OpenAI、ChatGPT for Excelと金融データ連携を発表
Original: Introducing ChatGPT for Excel and new financial data integrations View original →
OpenAIは2026年3月5日、"Introducing ChatGPT for Excel and new financial data integrations"を発表した。今回の発表は、ChatGPTを単独のチャットUIから、実務の中心で使われるExcelワークフローへ直接組み込む動きとして位置づけられる。
OpenAIによると、ChatGPT for Excelは有料ChatGPTユーザー向けにWebとデスクトップで提供される。ユーザーは自然言語で質問し、Excelでそのまま使える数式、グラフ案、シナリオ分析の出力を得られる。分析のために複数ツールを往復する負担を減らし、既存のスプレッドシート業務の中で意思決定までの時間を短縮する狙いだ。
もう1つの重要点は金融データ連携である。OpenAIは本機能がGPT-5.4を基盤に、規制環境下でのモデリング・調査・分析を加速する設計だと説明している。Databricksのような企業データ基盤や、Socrataのような公共データ基盤との接続にも言及し、構造化データと非構造化データを同一フローで扱う方向を示した。

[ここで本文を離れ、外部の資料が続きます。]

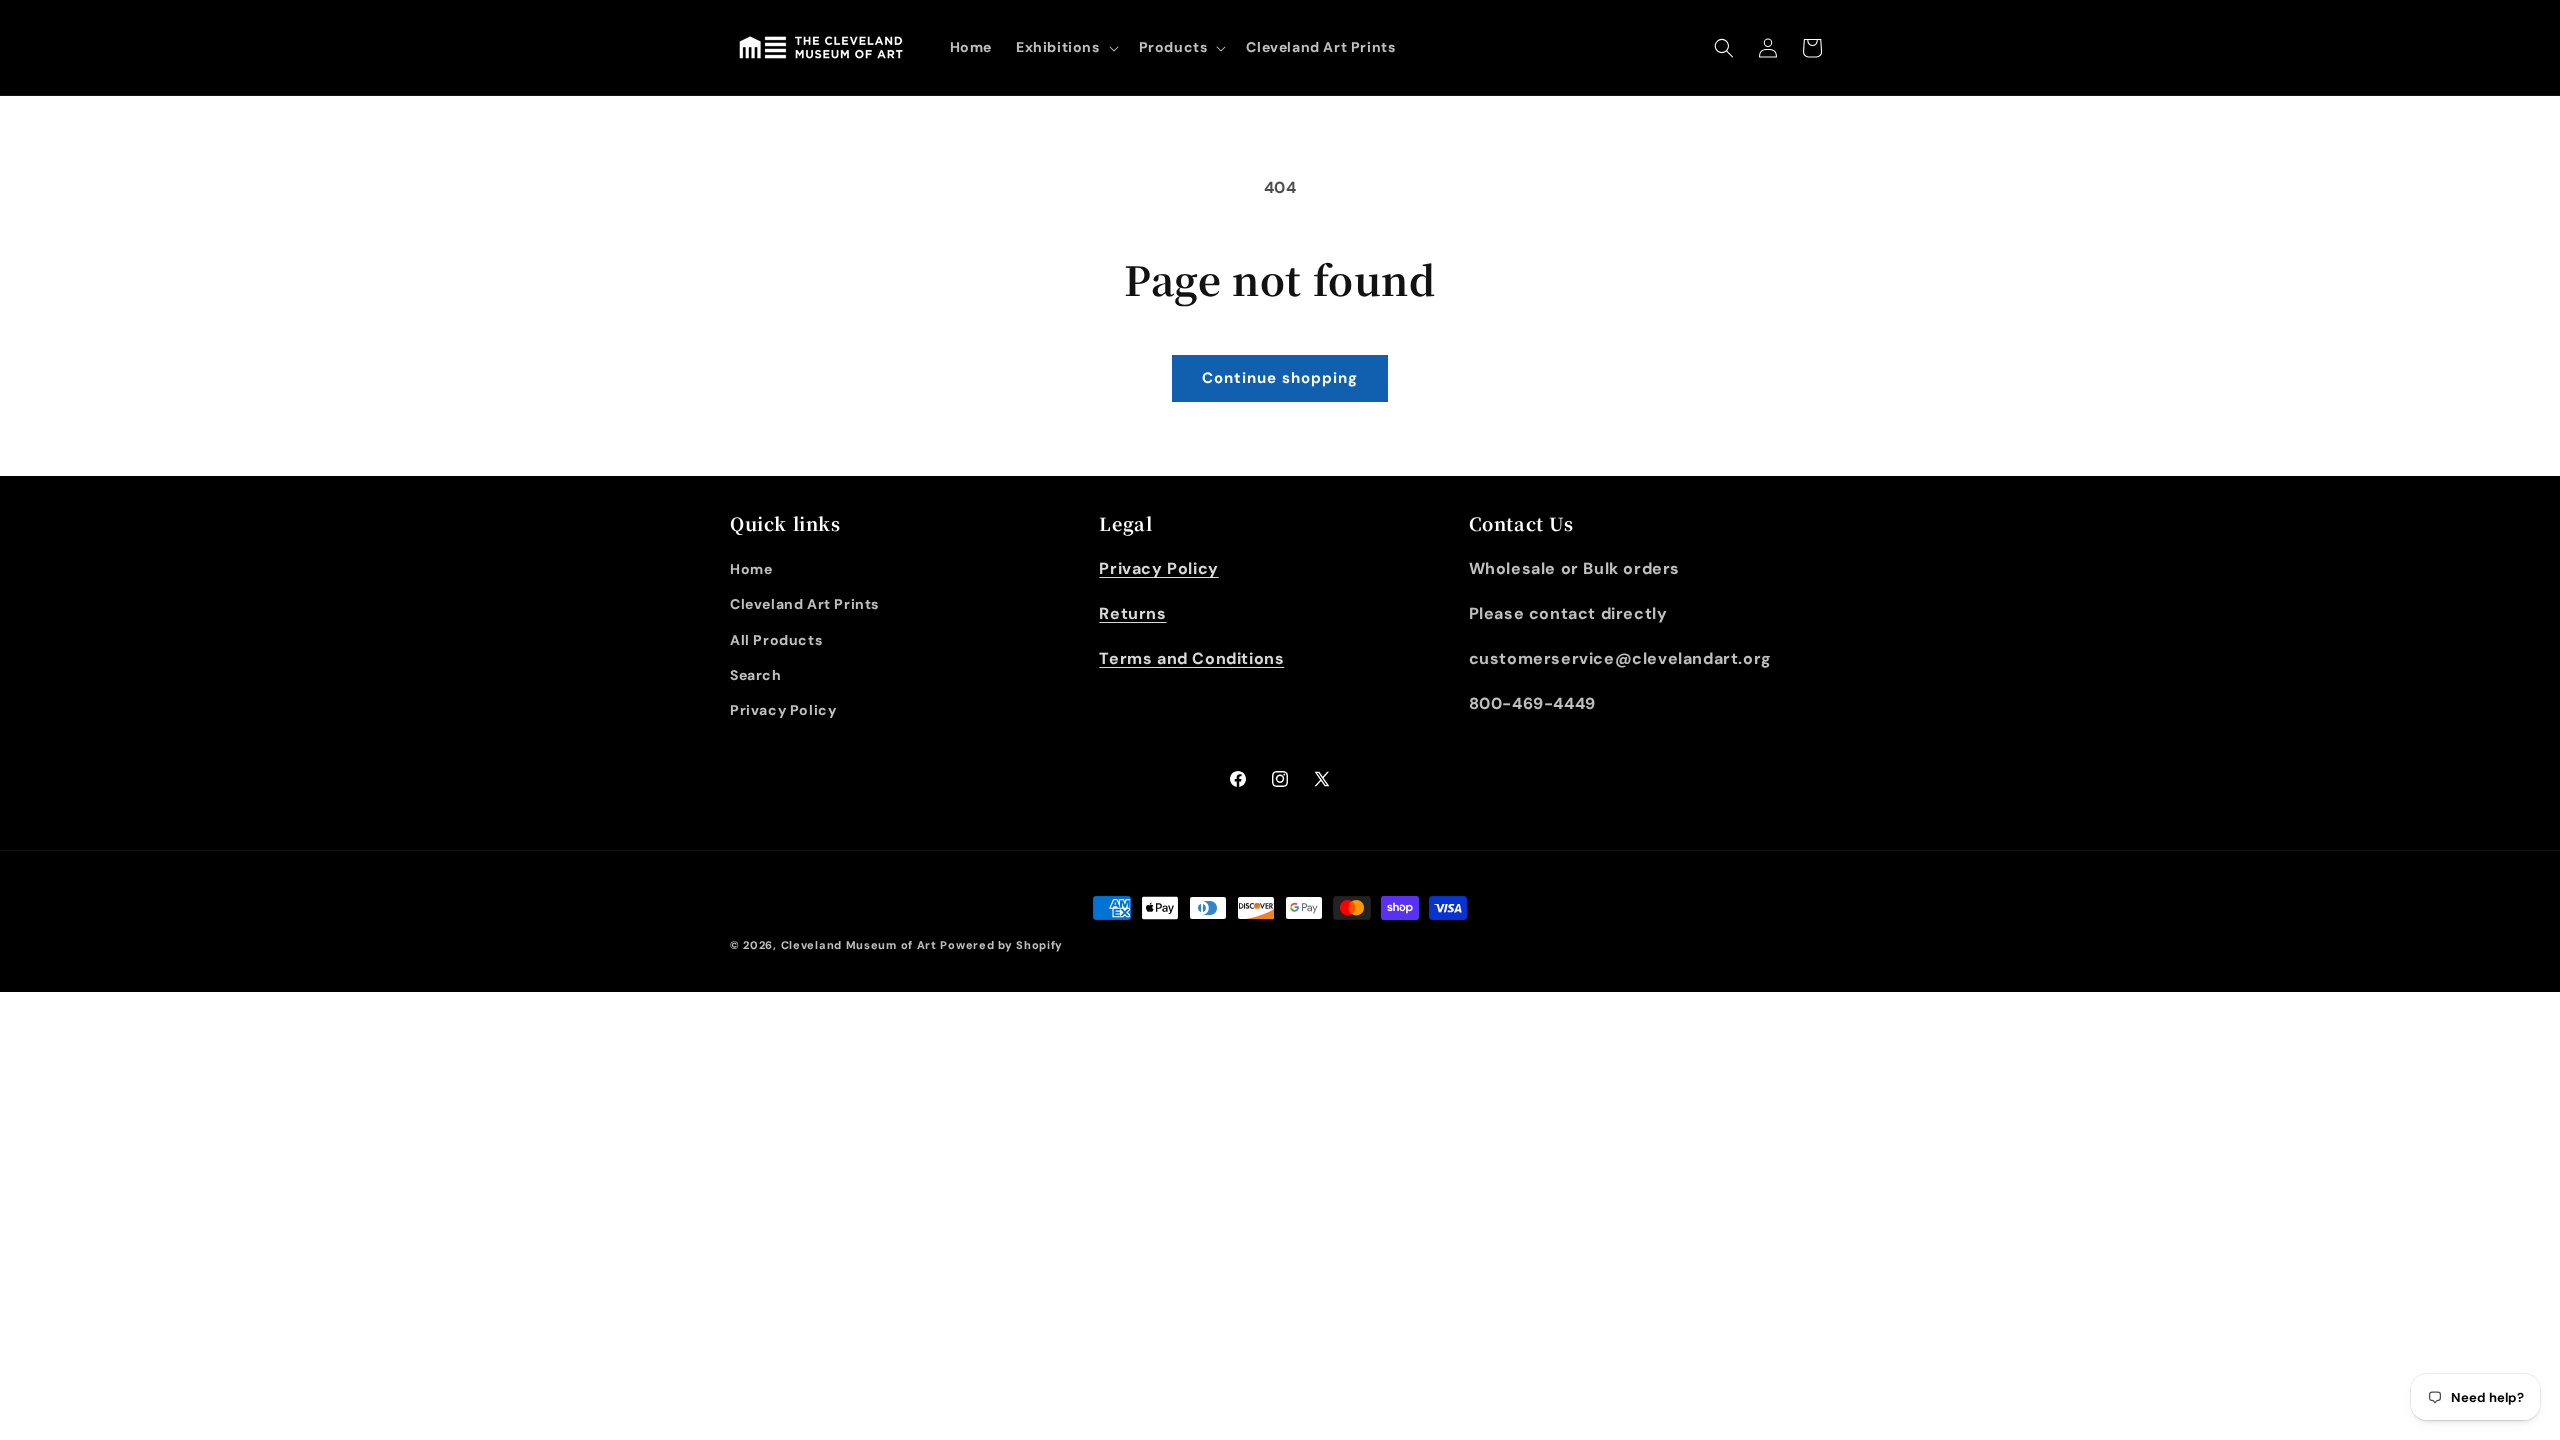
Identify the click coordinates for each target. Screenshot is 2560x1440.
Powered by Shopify (1001, 945)
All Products (776, 640)
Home (751, 569)
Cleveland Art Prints (804, 604)
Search (756, 675)
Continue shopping (1280, 378)
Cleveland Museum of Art (859, 945)
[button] (1065, 47)
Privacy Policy (783, 710)
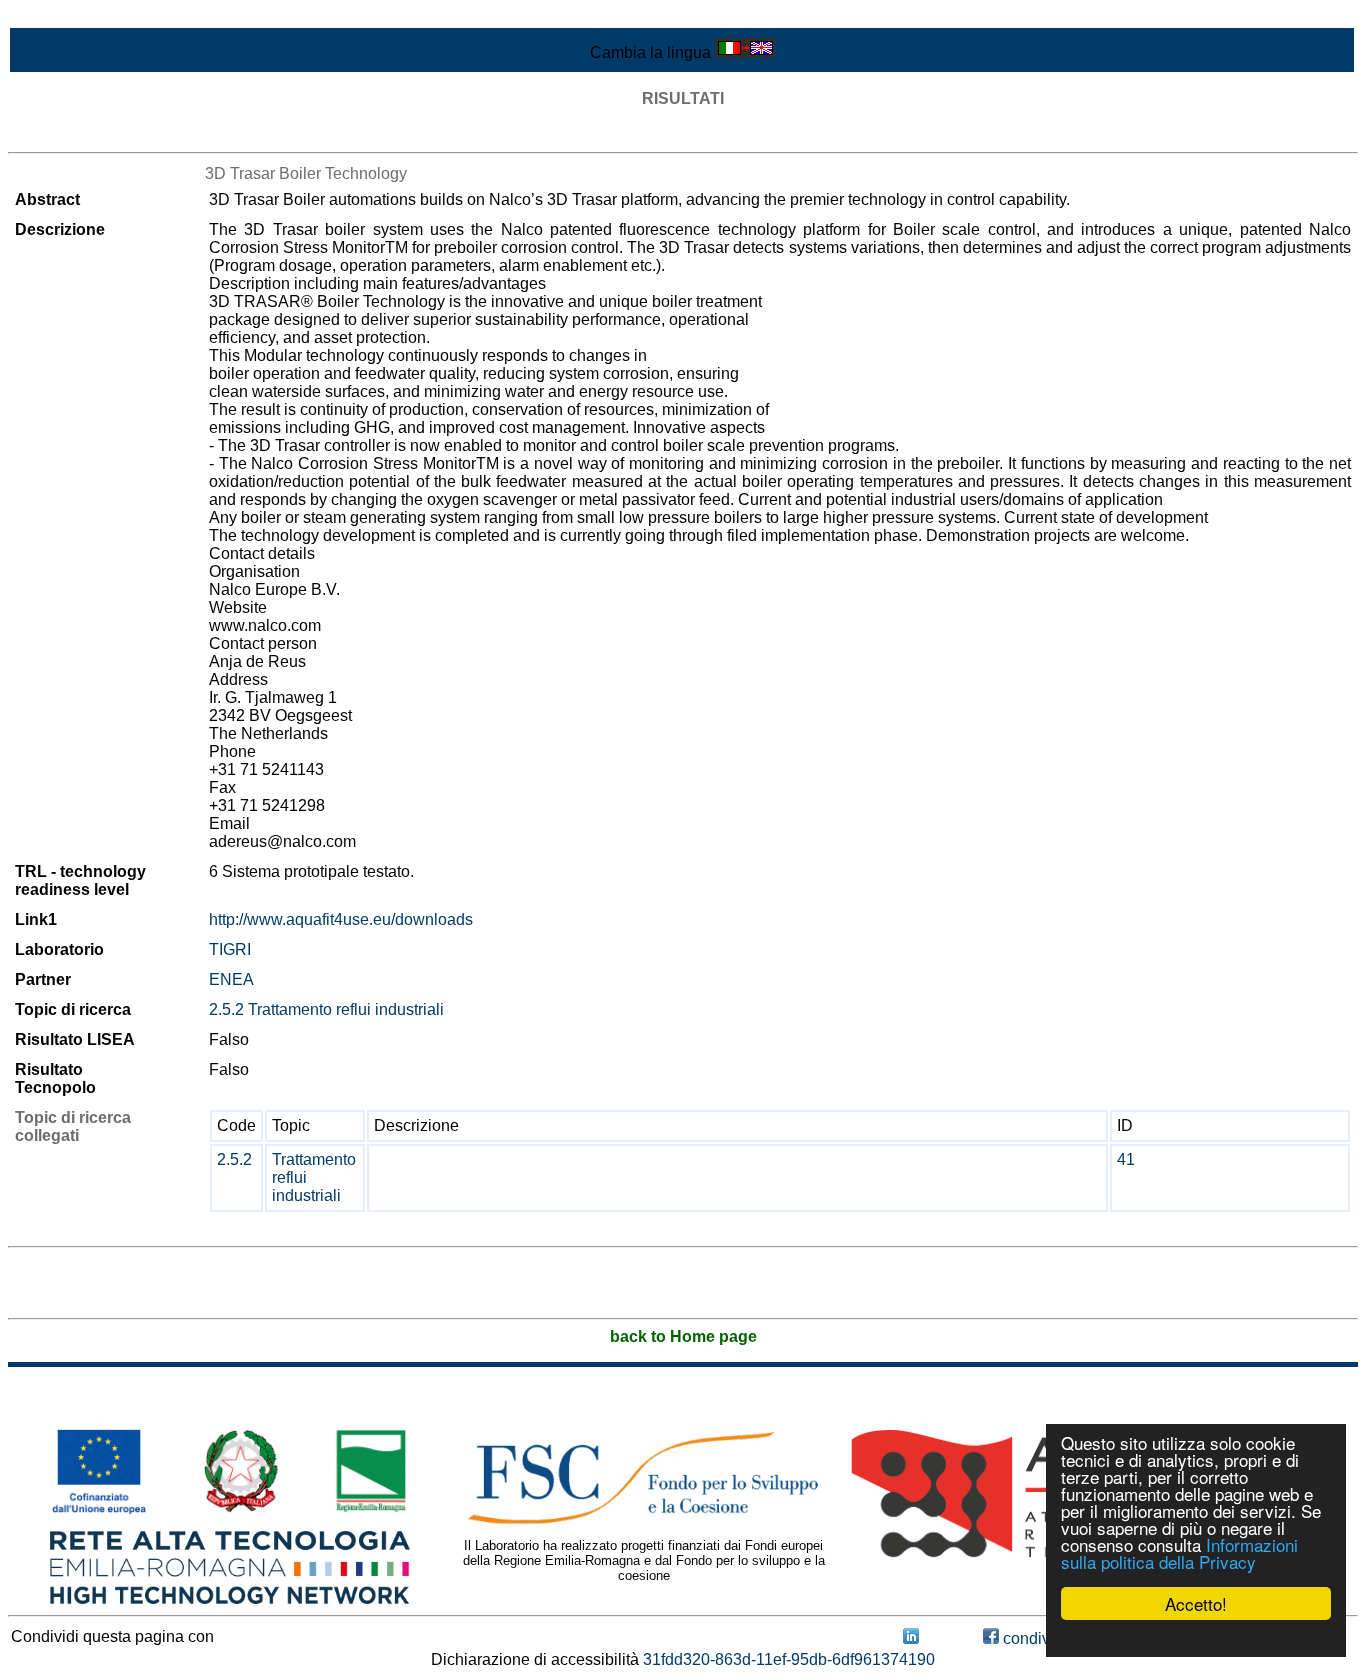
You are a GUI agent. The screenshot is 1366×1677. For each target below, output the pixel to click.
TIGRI (230, 949)
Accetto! (1196, 1603)
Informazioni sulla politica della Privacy (1179, 1553)
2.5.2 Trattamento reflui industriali (326, 1009)
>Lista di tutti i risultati (84, 134)
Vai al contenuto (65, 16)
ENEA (231, 979)
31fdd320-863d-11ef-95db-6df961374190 (789, 1659)
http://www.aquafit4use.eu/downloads (341, 919)
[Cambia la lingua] (745, 52)
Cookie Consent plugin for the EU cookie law (1196, 1638)
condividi (1033, 1638)
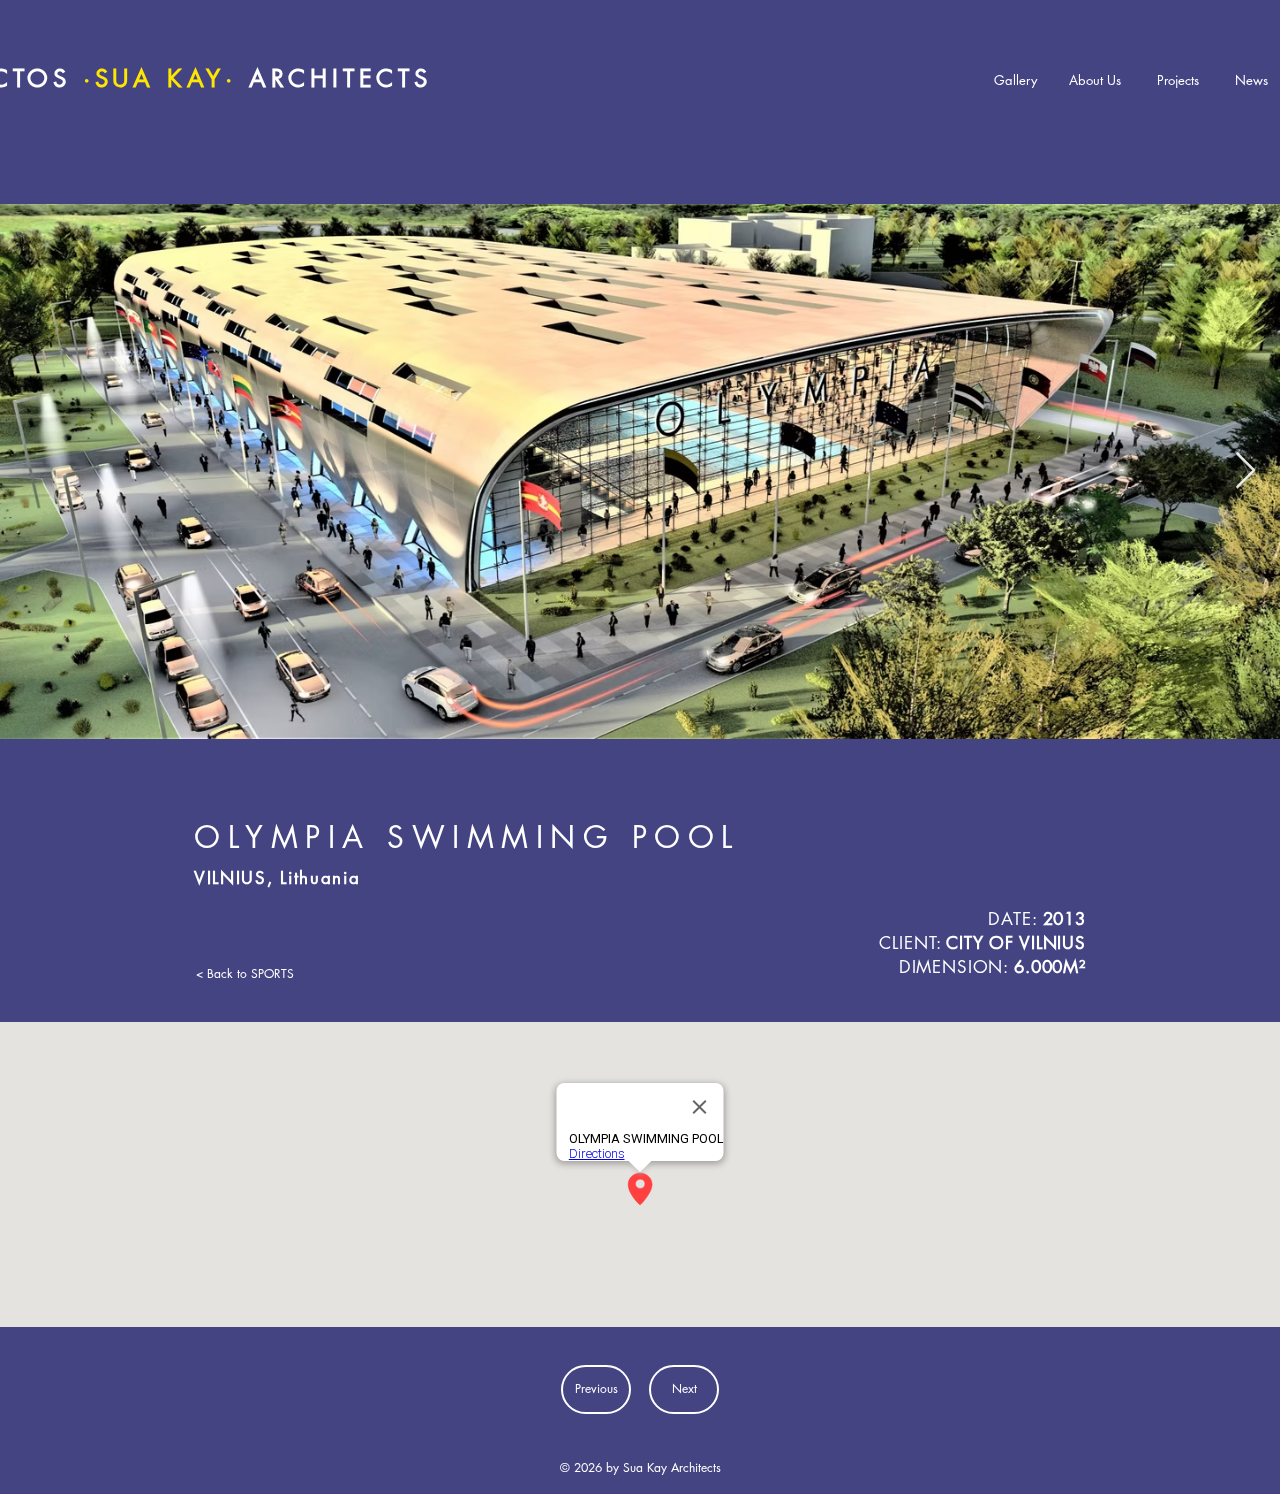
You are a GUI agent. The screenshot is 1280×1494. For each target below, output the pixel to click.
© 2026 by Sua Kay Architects (640, 1467)
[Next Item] (1245, 471)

企業導入で重要なのは、AIの回答精度だけではない。生成結果を既存の統制・監査プロセスの中で検証し、再利用できるかどうかが実運用の分岐点になる。特に財務部門では再現性、監査可能性、データ来歴の管理が強く求められる。
最終的な評価は、日常業務での安定性と説明可能性にかかる。数式生成の信頼性、エラー時の挙動、内部統制との整合が鍵になるが、方向性自体は明確だ。OpenAIはChatGPTを高信頼業務の中核に近づける戦略を加速している。